This week’s Literature/Genre of the Week takes us back to World War II and many failed attempts to avoid it- in particular, many failed attempts to keep a tyrant from conducting one of (if not the) most heinous crimes against humanities to date.  There are a lot of interesting facts that have appeared recently about Adolf Hitler, who ruled Germany from 1933 until his suicide in 1945. This includes the top 10 from a news source in India (see article here.) He was one of the greatest orators of all time, but one who was obsessed with strategies of how to conquer Europe and the rest of the world. He was the most feared in the eyes of many politicians in other countries, who tried to appease him at any cost, pleading with him not to start the war machine at a time when the majority of the world was in the worst economic depression of all time. Many letters were written to him asking him to reconsider.
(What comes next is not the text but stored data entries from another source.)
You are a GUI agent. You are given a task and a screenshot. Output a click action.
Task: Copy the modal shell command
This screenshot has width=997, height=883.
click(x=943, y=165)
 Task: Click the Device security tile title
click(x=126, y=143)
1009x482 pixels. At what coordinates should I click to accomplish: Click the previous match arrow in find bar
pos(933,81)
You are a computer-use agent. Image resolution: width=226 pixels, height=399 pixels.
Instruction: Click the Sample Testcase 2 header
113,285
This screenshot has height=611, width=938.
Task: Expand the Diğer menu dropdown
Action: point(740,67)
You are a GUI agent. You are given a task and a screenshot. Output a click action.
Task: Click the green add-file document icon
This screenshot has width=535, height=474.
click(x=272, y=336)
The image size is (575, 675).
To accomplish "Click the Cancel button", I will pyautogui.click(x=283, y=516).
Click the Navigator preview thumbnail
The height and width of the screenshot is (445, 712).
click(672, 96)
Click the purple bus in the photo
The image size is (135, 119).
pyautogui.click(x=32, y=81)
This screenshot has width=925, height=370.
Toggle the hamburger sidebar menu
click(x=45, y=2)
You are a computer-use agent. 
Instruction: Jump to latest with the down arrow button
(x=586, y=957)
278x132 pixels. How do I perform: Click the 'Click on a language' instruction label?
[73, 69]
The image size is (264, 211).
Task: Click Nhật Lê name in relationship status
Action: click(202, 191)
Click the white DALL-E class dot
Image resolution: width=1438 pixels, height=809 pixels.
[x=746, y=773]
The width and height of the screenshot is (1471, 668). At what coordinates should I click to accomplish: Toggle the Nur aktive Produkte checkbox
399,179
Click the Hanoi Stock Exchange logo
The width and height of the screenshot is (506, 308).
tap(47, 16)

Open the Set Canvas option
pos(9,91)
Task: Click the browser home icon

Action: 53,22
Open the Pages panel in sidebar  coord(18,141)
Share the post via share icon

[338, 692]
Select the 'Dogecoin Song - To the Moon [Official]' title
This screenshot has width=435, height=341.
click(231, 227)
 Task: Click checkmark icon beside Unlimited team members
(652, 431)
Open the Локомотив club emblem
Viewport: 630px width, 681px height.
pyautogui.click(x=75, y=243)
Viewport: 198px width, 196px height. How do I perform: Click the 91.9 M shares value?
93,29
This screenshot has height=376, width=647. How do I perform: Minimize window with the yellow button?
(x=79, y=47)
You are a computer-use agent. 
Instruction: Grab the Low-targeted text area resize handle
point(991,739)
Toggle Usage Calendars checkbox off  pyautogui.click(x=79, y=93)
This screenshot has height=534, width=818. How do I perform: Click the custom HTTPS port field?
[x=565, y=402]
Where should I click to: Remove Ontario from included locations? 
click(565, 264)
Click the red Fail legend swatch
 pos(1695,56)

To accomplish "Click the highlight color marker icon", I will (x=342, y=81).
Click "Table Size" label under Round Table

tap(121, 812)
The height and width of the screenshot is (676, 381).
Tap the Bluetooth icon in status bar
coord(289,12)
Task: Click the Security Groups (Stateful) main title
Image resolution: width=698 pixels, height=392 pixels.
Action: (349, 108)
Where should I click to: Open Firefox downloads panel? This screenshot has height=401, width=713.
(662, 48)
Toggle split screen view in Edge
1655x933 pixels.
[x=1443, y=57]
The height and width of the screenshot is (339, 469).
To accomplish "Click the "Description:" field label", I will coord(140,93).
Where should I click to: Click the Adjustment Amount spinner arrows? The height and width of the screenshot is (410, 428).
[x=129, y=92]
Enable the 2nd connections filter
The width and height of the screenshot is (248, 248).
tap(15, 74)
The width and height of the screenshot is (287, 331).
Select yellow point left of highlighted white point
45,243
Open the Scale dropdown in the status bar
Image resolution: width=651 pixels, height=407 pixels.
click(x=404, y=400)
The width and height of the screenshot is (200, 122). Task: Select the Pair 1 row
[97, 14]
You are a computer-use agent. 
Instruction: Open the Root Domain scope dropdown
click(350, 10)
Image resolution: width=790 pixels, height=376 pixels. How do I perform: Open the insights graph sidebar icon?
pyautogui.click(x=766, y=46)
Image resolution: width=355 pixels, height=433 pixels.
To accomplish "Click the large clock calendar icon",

This included the one written by a peace activitist.

Mohandas Karamchand Gandhi (known throughout the world as Mahatma Gandhi) was a peace activist who first led a movement to ease restrictions the British Empire had imposed on its colonial state, India, but later led a non-violent movement called “Quit India,” demanding Indian independence from the British Commonwealth and rejecting Indian involvement in World War II, both of which were successful. India obtained its independence in 1947 in spite the violence that accompanied it, setting the stage for the break-up of the empire that occurred in Africa and Asia over the course of 35 years. Known as “The Father of India,” a national holiday in India, combined with the international day of non-violence, takes place every year on October 2nd, Gandhi’s birthday.

Gandhi was known for his non-violence movements and his staunch criticism of World War II, arguing against the use of force to put down the regimes of Hitler and Benito Mussolini in Italy, claiming that if so and through self-sacrifice, the death toll would not have been as high as it was. Although this was met with heavy criticism among western nations and the Jewish community, some of the points made were worth considering for World War II was one of the most destructive wars on record, with up to 75% of the cities destroyed and as many German lives being lost as those from the Holocaust This does not include the loss of life among soldiers outside Germany. The war is still considered by many in Germany a delicate topic to discuss because it eventually reshaped Germany and the rest of the European landscape, veering away from empires and tyrannies and embracing the principles of democracy initiated by the United States as the new superpower and its allies when the war ended in 1945.

Yet Gandhi was also aware of the actions of Hitler and attempted to persuade him to change his mind with a letter he wrote to the dictator, explaining the effects of starting the war in Europe. This was what he wrote, as read by Clarke Peters at the BBC Studios in London:

 

 

Written in 1939, the letter never arrived in Berlin and subsequentially, World War II started with the German invasion of Poland on 2 September, 1939. It lasted until 7 May, 1945 but not before leaving a scar that will never go away, but will always be remembered for years to come. Gandhi never lived to see a new German democratic state and a socialist state, for he was assasinated on 30 January, 1948. West Germany was created out of the regions occupied by the US, Great Britain and France on 23 May, 1949. The German Democratic Republic (East Germany) was formed on 7 October, 1949. It would be another 41 years until Germany was reunited in 1990. Yet the question still remains: what would have happened, had Gandhi’s letter arrived in Berlin and Hitler had a chance to read it? Would he have reconsidered or would he have ignored it? While history scholars will refute over one claim or another, the answer remains the same: we will never know.